Курумилла и Трангуаль Ланек показались издали в облаке пыли; они скакали к ферме с множеством лошадей. Друзья встали и пошли к ним навстречу.
Едва вышли они из боскета и отошли на несколько шагов, как ветви раздвинулись, и показалась донна Розарио. Молодая девушка задумчиво остановилась на минуту, следуя взором за обоими французами, которые шли печально и угрюмо. Вдруг она приподняла голову с лукавым видом, голубые глаза ее сверкнули, улыбка сжала ее розовые губки, и она прошептала:
– Увидим.
Она вернулась на ферму с быстротою лани.
В испанской Америке каждое утро в восемь часов звонит колокол, призывающий к завтраку жителей фермы, начиная с хозяина, который садится посередине, до последнего работника, который скромно помещается на нижнем конце. Завтрак – это час, избранный для того, чтобы видеться, желать друг другу доброго здоровья, прежде чем начнутся тяжелые дневные труды.
При первом ударе колокола дон Тадео вышел в залу и встал у стола; дочь стояла по правую его руку. Он приветствовал улыбкой или дружеским словом каждого из работников по мере того, как они входили. Последние пришли французы; дон Тадео пожал им руки, удостоверился взором, что собрались все, снял шляпу, чему подражали все присутствующие, и медленно прочитал молитву; потом по его знаку каждый занял свое место.
Завтрак был непродолжителен. Он длился не более четверти часа. Работники вернулись к своим обязанностям. Дон Тадео приказал подать матэ. В зале остались только дон Тадео, его дочь, два индейских вождя и Цезарь – если можно причислять собаку к обществу людей; благородное животное лежало у ног донны Розарио. Через несколько минут матэ обошел всю компанию.
Без всякой видимой причины тягостное молчание господствовало в собрании. Дон Тадео размышлял, донна Розарио рассеянно гладила собаку, которая положила свою огромную голову на ее колени и пристально смотрела на нее своими умными глазами. Граф и его молочный брат не знали, как начать разговор. Наконец Валентин, стараясь выйти из этого затруднения, решился заговорить.
– Ну! Какой ответ намерены вы дать дону Грегорио Перальта, дон Тадео?

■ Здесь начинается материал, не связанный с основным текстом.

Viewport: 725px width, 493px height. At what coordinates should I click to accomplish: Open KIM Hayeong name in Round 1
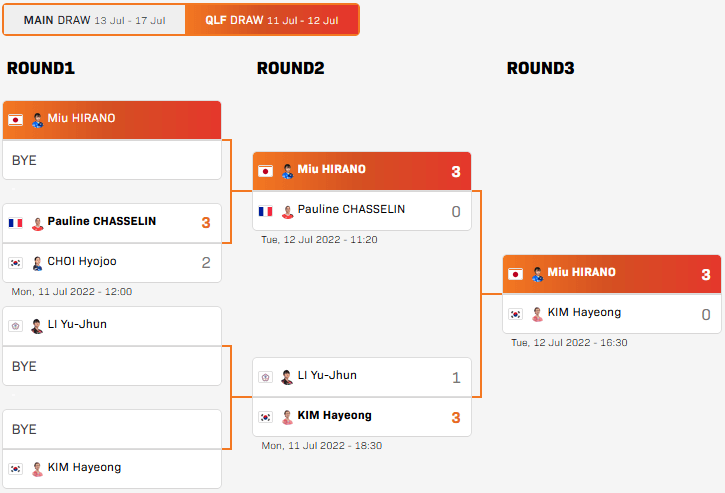(x=84, y=467)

– Вы знаете, друг мой, – отвечал дон Тадео, обернувшись к Валентину, – что Чили, освободившись от человека, который увлекал ее к погибели, не имеет более нужды во мне; я не намерен более заниматься политикой; довольно долго тратил я жизнь на неблагодарный труд, который предпринял, чтобы упрочить независимость моего отечества и освободить его от власти честолюбца. Я исполнил мою обязанность; час отдыха пробил для меня; я отказываюсь от президентства, которое предлагает мне дон Грегорио от имени народа, и хочу посвятить себя единственно счастию моей дочери.
– Не могу не поддержать вашего намерения; оно благородно и прекрасно, дон Тадео; оно достойно вас, – отвечал граф.
– А вы скоро намерены отправить этот ответ? – спросил Валентин.
– Через несколько минут; но к чему этот вопрос? – позвольте спросить.
– Дело в том, – отвечал Валентин, – что друг мой и я возьмемся доставить его, если вы хотите.
Дон Тадео удивленно вскинул брови.
– Как это? – вскричал он. – Что вы хотите сказать? Неужели вы думаете оставить нас?
Печальная улыбка мелькнула на губах молодого человека; надо было храбро приступить к делу, и он не колебался.
– Бог мне свидетель, – сказал он, качая головой, – что самое пламенное мое желание было бы остаться здесь.
– Да, – перебил граф, украдкой бросая невольный взгляд на донну Розарио, которую казалось нисколько не занимал происходивший разговор, – да, мы и то уже слишком долго оставались в вашем очаровательном убежище; эта восхитительная жизнь расслабляет нас; если мы не поторопимся вырваться отсюда теперь же, то никогда не покинем вас...
– Вы должны ехать? – повторил дон Тадео, лицо которого омрачилось, а брови нахмурились. – К чему это?
– Разве вы не знаете, – отвечал Луи, который ободрился при виде беззаботного вида молодой девушки, – что когда мы в первый раз имели счастье встретиться с вами...
– Счастье было для меня, – с живостью перебил дон Тадео.
– Пусть так... мы гонялись тогда за фортуной, – поспешил досказать Валентин, – слава Богу, – прибавил он весело, – слава Богу, теперь наша помощь вам уже не нужна; мы не хотим далее употреблять во зло ваше любезное гостеприимство...
– Это что значит? – вскричал дон Тадео, вставая. – Что вы называете употреблять во зло мое гостеприимство?
– Мы должны ехать, – холодно отвечал Луи.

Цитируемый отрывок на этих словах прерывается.